Items listed in a dataset =
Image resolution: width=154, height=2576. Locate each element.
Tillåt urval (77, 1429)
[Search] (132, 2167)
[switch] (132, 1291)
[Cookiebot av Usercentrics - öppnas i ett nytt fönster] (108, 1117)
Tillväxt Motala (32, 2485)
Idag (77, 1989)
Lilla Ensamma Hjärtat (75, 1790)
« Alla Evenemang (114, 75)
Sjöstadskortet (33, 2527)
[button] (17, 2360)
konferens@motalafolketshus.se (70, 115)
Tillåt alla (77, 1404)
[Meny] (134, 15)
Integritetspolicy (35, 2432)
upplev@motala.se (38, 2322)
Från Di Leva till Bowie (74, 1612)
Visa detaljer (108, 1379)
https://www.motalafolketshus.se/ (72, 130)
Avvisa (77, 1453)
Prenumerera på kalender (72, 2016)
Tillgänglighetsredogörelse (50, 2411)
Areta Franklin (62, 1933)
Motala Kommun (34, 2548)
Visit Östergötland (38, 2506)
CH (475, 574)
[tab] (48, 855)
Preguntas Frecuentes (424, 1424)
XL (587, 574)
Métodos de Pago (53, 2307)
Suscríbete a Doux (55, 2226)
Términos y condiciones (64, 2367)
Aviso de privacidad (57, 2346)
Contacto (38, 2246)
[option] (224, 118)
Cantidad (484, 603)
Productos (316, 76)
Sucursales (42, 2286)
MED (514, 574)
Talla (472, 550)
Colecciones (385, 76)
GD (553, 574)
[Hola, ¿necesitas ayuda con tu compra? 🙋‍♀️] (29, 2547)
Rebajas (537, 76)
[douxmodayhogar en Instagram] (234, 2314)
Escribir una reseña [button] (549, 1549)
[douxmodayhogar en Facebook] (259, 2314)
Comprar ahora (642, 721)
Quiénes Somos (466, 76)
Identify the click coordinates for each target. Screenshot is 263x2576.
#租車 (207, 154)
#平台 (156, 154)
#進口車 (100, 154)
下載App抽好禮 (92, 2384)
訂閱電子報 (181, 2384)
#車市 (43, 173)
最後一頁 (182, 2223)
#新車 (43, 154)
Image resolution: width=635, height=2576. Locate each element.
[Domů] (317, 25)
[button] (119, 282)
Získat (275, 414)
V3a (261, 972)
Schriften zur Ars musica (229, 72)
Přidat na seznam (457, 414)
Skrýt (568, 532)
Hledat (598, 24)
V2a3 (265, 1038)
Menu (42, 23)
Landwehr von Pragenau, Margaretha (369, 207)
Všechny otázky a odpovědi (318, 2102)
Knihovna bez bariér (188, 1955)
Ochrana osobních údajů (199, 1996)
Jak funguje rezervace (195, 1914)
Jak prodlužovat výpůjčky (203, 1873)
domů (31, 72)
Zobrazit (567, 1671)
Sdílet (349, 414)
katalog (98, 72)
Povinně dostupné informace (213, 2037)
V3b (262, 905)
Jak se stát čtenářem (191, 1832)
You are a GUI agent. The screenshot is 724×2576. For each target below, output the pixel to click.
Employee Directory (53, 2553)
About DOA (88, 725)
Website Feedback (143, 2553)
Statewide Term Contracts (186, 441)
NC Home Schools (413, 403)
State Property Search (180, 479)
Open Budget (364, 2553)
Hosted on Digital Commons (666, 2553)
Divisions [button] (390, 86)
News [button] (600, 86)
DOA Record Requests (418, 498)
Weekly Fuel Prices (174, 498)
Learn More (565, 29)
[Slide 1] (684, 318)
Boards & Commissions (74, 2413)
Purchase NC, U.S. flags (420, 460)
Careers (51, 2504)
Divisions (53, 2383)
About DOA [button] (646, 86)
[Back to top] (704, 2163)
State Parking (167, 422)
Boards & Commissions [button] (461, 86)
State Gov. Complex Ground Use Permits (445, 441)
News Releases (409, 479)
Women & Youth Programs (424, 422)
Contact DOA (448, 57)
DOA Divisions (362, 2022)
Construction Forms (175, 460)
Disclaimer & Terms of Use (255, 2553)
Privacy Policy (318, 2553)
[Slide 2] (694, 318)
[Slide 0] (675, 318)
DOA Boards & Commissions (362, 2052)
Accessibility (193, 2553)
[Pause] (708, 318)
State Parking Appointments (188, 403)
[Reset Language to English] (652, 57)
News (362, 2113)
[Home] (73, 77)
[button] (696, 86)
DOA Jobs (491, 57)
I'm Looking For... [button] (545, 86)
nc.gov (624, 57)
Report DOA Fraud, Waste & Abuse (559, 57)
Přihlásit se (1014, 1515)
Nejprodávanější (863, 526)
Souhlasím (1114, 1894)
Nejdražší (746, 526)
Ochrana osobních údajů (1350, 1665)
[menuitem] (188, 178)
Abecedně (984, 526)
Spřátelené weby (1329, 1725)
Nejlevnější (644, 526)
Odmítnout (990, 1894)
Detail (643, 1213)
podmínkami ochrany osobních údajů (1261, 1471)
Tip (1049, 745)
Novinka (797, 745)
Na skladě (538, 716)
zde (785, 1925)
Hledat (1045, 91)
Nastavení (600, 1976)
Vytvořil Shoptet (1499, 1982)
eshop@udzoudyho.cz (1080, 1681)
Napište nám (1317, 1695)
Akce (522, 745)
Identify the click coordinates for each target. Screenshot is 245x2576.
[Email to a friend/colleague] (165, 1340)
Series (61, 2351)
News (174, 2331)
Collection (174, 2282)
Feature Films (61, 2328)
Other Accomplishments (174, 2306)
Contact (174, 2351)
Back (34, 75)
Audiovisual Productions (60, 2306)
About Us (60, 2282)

Assigned task = When you reach the line with "[button] (17, 2360)" in the records above, start writing out lines exactly, and stop once the line with "Jak se stát čtenářem (191, 1832)" has been written; include nothing else.

Task solution =
[button] (17, 2360)
konferens@motalafolketshus.se (70, 115)
Tillåt alla (77, 1404)
[Meny] (134, 15)
Integritetspolicy (35, 2432)
upplev@motala.se (38, 2322)
Från Di Leva till Bowie (74, 1612)
Visa detaljer (108, 1379)
https://www.motalafolketshus.se/ (72, 130)
Avvisa (77, 1453)
Prenumerera på kalender (72, 2016)
Tillgänglighetsredogörelse (50, 2411)
Areta Franklin (62, 1933)
Motala Kommun (34, 2548)
Visit Östergötland (38, 2506)
CH (475, 574)
[tab] (48, 855)
Preguntas Frecuentes (424, 1424)
XL (587, 574)
Métodos de Pago (53, 2307)
Suscríbete a Doux (55, 2226)
Términos y condiciones (64, 2367)
Aviso de privacidad (57, 2346)
Contacto (38, 2246)
[option] (224, 118)
Cantidad (484, 603)
Productos (316, 76)
Sucursales (42, 2286)
MED (514, 574)
Talla (472, 550)
Colecciones (385, 76)
GD (553, 574)
[Hola, ¿necesitas ayuda con tu compra? 🙋‍♀️] (29, 2547)
Rebajas (537, 76)
[douxmodayhogar en Instagram] (234, 2314)
Escribir una reseña [button] (549, 1549)
[douxmodayhogar en Facebook] (259, 2314)
Comprar ahora (642, 721)
Quiénes Somos (466, 76)
Identify the click coordinates for each target. Screenshot is 263x2576.
#租車 (207, 154)
#平台 (156, 154)
#進口車 (100, 154)
下載App抽好禮 (92, 2384)
訂閱電子報 (181, 2384)
#車市 (43, 173)
最後一頁 (182, 2223)
#新車 (43, 154)
Image resolution: width=635, height=2576. Locate each element.
[Domů] (317, 25)
[button] (119, 282)
Získat (275, 414)
V3a (261, 972)
Schriften zur Ars musica (229, 72)
Přidat na seznam (457, 414)
Skrýt (568, 532)
Hledat (598, 24)
V2a3 (265, 1038)
Menu (42, 23)
Landwehr von Pragenau, Margaretha (369, 207)
Všechny otázky a odpovědi (318, 2102)
Knihovna bez bariér (188, 1955)
Ochrana osobních údajů (199, 1996)
Jak funguje rezervace (195, 1914)
Jak prodlužovat výpůjčky (203, 1873)
domů (31, 72)
Zobrazit (567, 1671)
Sdílet (349, 414)
katalog (98, 72)
Povinně dostupné informace (213, 2037)
V3b (262, 905)
Jak se stát čtenářem (191, 1832)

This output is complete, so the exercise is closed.